START MATERIAL TO PROCESS
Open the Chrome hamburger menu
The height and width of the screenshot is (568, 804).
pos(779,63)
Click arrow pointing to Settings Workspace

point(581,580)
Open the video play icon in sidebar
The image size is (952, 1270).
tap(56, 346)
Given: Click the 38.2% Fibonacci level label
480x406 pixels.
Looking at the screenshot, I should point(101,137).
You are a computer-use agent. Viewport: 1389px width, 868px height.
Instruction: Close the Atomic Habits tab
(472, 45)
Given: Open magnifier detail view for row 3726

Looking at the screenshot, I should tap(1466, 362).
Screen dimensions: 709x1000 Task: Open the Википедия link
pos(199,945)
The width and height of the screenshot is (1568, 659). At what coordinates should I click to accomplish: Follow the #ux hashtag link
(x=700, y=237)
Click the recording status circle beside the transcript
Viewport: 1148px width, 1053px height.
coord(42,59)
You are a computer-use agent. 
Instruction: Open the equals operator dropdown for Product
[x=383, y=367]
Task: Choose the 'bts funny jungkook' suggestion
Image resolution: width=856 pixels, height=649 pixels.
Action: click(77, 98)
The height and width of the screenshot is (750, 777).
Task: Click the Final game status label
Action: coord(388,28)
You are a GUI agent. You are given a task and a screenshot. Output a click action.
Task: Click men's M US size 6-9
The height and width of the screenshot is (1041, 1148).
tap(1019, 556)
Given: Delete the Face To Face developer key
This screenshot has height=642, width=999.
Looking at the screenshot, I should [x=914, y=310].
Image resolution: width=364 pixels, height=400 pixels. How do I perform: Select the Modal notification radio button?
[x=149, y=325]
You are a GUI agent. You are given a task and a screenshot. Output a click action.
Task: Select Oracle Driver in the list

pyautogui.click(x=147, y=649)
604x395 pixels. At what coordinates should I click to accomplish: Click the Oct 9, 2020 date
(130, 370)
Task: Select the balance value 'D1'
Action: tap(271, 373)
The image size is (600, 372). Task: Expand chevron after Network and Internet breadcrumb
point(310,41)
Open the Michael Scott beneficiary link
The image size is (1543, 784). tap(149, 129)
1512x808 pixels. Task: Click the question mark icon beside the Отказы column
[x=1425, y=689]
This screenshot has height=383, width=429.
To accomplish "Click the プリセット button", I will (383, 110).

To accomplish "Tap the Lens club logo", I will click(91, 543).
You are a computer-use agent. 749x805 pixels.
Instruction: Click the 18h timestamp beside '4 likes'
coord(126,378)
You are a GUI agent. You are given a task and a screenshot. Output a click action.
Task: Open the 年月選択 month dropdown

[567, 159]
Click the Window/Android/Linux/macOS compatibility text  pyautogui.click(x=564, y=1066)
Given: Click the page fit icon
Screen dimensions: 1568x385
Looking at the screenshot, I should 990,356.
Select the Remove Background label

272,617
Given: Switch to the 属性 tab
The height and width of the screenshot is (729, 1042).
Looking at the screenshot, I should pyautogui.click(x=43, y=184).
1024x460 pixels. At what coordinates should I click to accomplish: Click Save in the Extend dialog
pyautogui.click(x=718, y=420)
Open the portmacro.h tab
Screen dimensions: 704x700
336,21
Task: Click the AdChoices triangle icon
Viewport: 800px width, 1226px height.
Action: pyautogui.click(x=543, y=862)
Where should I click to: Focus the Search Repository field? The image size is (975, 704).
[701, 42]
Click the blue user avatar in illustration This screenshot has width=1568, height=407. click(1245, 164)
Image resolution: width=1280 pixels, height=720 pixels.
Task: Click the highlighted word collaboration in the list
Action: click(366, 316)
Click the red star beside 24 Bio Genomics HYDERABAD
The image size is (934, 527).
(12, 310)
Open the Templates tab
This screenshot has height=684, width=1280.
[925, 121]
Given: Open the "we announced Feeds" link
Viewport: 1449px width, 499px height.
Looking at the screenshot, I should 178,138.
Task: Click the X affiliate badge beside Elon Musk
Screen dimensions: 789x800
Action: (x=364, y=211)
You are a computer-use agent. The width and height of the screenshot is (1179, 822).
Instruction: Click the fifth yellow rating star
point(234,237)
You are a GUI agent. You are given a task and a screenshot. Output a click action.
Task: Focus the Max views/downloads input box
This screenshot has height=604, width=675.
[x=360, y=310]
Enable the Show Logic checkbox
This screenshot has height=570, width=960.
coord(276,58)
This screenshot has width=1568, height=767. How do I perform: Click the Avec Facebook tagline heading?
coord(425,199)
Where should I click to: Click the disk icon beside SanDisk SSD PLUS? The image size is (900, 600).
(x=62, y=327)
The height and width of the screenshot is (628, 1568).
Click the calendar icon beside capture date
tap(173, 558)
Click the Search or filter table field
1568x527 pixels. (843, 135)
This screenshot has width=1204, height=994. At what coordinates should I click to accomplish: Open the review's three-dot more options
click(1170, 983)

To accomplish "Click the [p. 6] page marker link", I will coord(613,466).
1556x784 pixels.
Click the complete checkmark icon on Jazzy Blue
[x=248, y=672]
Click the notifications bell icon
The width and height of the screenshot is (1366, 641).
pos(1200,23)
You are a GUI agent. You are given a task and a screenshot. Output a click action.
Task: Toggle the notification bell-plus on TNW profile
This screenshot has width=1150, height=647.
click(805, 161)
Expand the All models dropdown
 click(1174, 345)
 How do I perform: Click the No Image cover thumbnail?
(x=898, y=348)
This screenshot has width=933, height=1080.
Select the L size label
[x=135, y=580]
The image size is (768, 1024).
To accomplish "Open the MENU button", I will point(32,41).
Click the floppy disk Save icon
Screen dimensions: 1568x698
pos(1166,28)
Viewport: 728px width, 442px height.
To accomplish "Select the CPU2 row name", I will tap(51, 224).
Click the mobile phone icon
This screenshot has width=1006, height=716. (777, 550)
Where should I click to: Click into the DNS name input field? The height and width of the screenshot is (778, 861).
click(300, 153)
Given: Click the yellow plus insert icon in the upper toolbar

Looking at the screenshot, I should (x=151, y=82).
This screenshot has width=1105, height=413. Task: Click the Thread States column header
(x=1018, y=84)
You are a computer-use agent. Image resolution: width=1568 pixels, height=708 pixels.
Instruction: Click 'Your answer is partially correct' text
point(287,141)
END MATERIAL TO PROCESS
**WHAT THE TASK REQUIRES:** Set down only the lines above that fall between the line holding "Screen dimensions: 789x800" and the line holding "Task: Focus the Max views/downloads input box", inclusive, keeping each exact.

**COMPLETED EXERCISE:**
Screen dimensions: 789x800
Action: (x=364, y=211)
You are a computer-use agent. The width and height of the screenshot is (1179, 822).
Instruction: Click the fifth yellow rating star
point(234,237)
You are a GUI agent. You are given a task and a screenshot. Output a click action.
Task: Focus the Max views/downloads input box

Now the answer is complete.